▶ _Exercise brief_
Quote, exactly, the line holding "The height and" and all lines after it to the end of the records below. Exclude pictures.

+ + +

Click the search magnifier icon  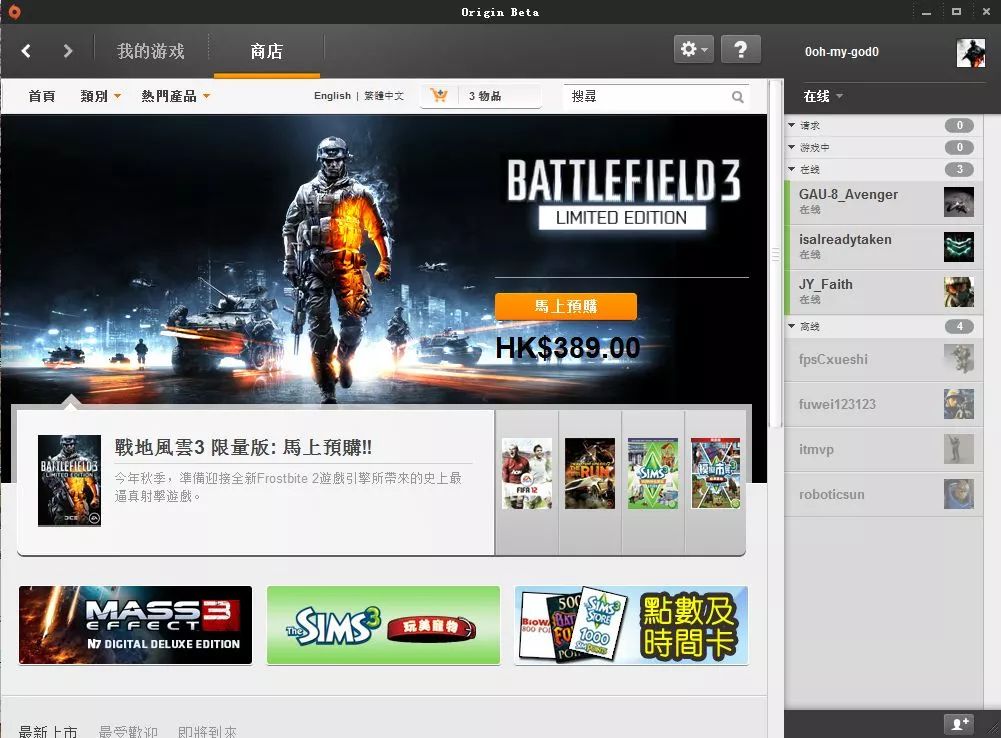coord(737,96)
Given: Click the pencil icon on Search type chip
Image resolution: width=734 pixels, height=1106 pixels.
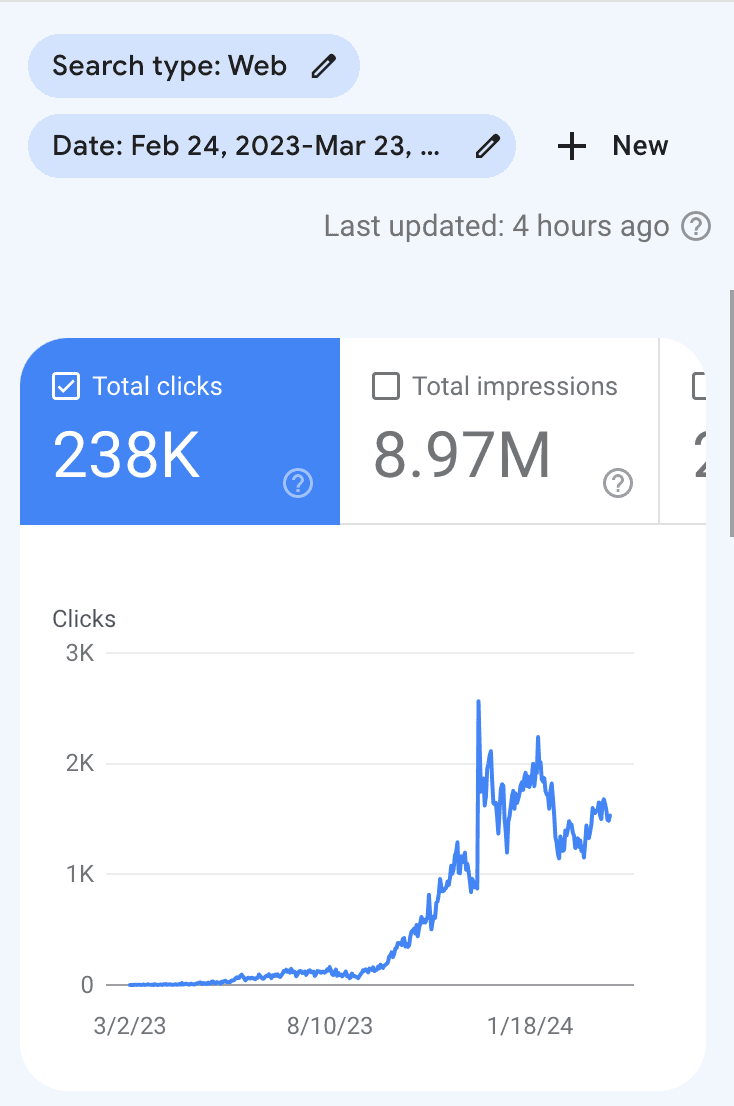Looking at the screenshot, I should 321,65.
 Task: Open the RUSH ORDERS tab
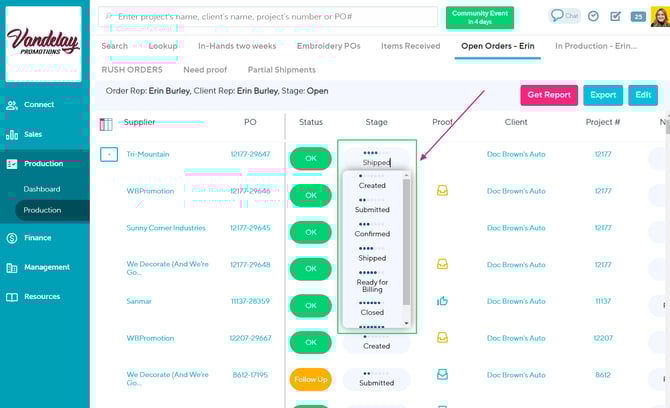tap(131, 70)
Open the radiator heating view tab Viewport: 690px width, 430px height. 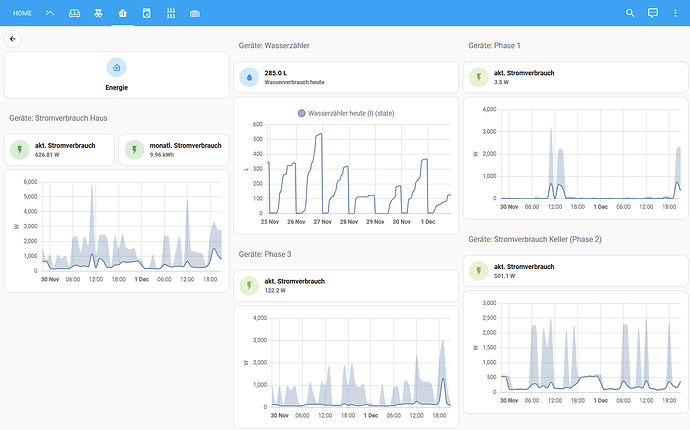click(x=170, y=13)
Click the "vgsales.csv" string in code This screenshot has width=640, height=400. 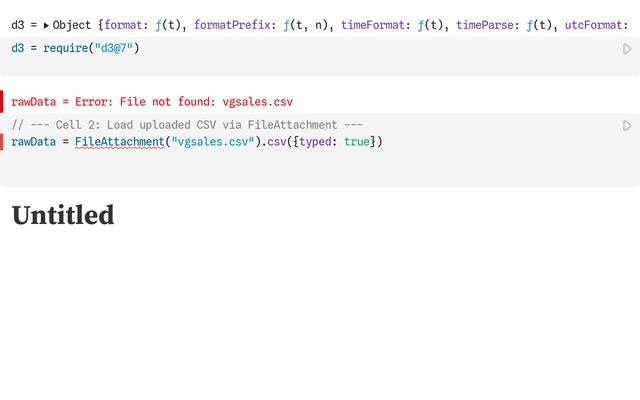tap(211, 142)
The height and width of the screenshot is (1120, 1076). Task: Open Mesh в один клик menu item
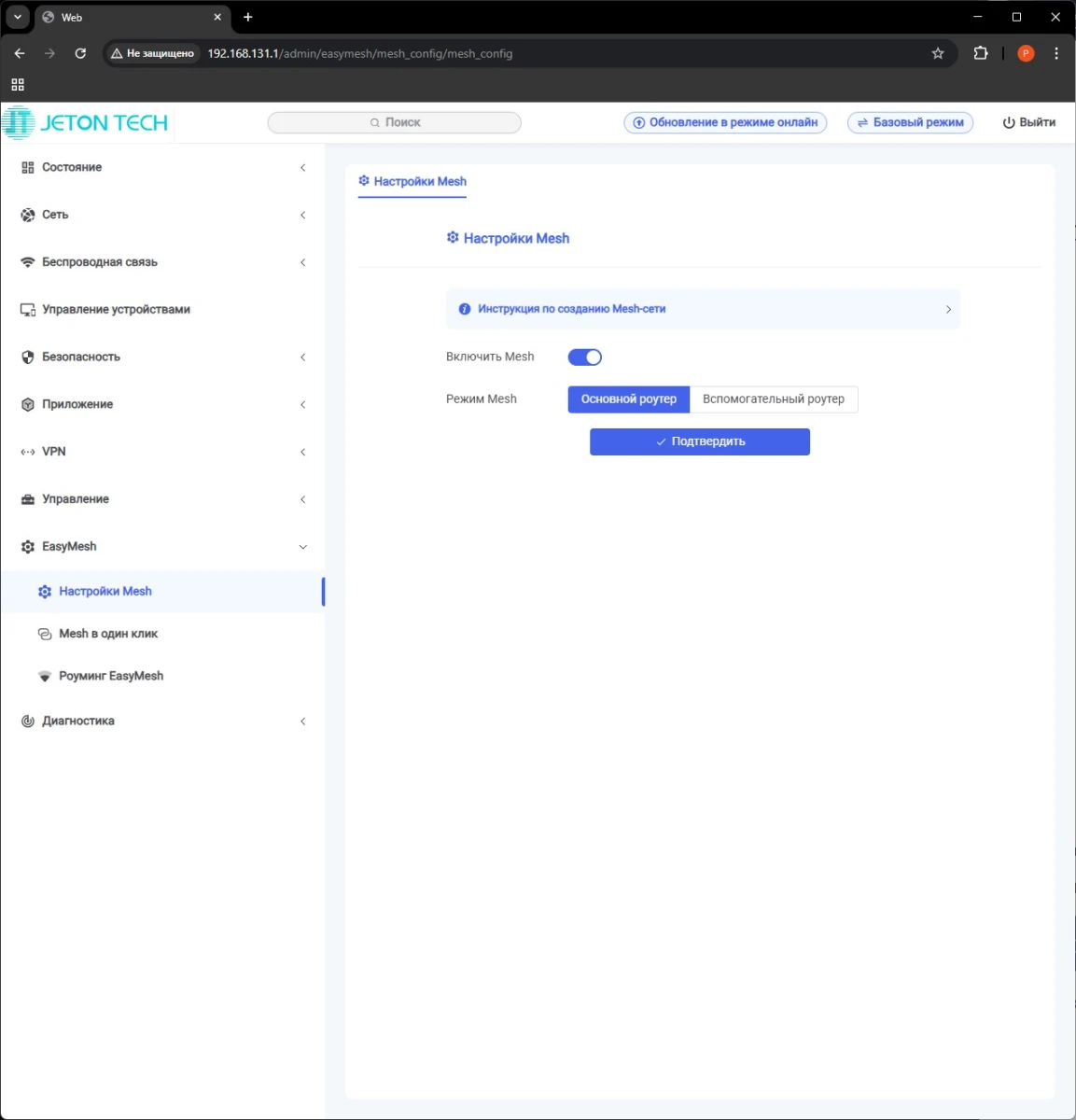108,634
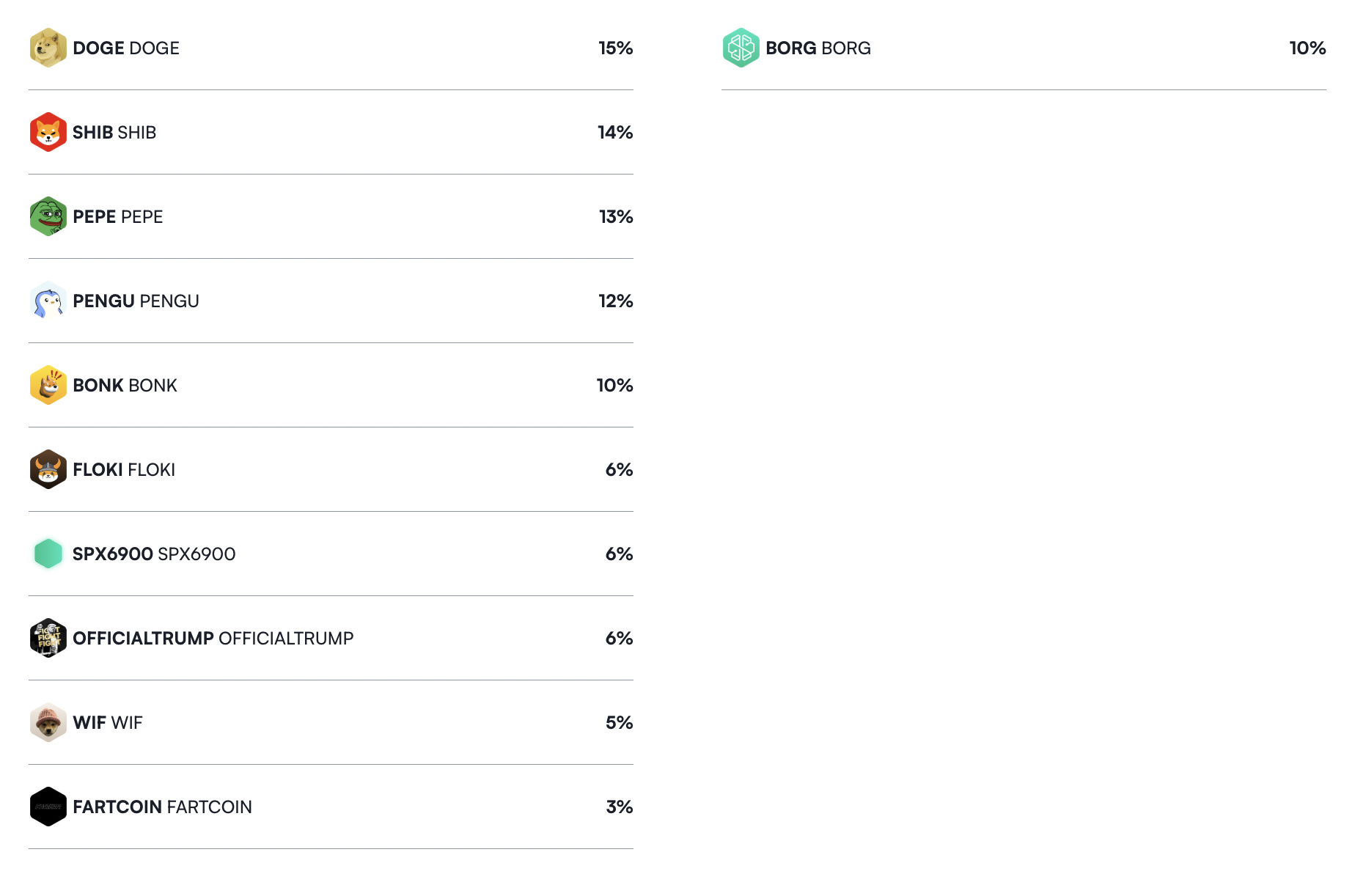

+ + +

▶ _Exercise output_
The height and width of the screenshot is (1120, 1076). Task: Open Mesh в один клик menu item
108,634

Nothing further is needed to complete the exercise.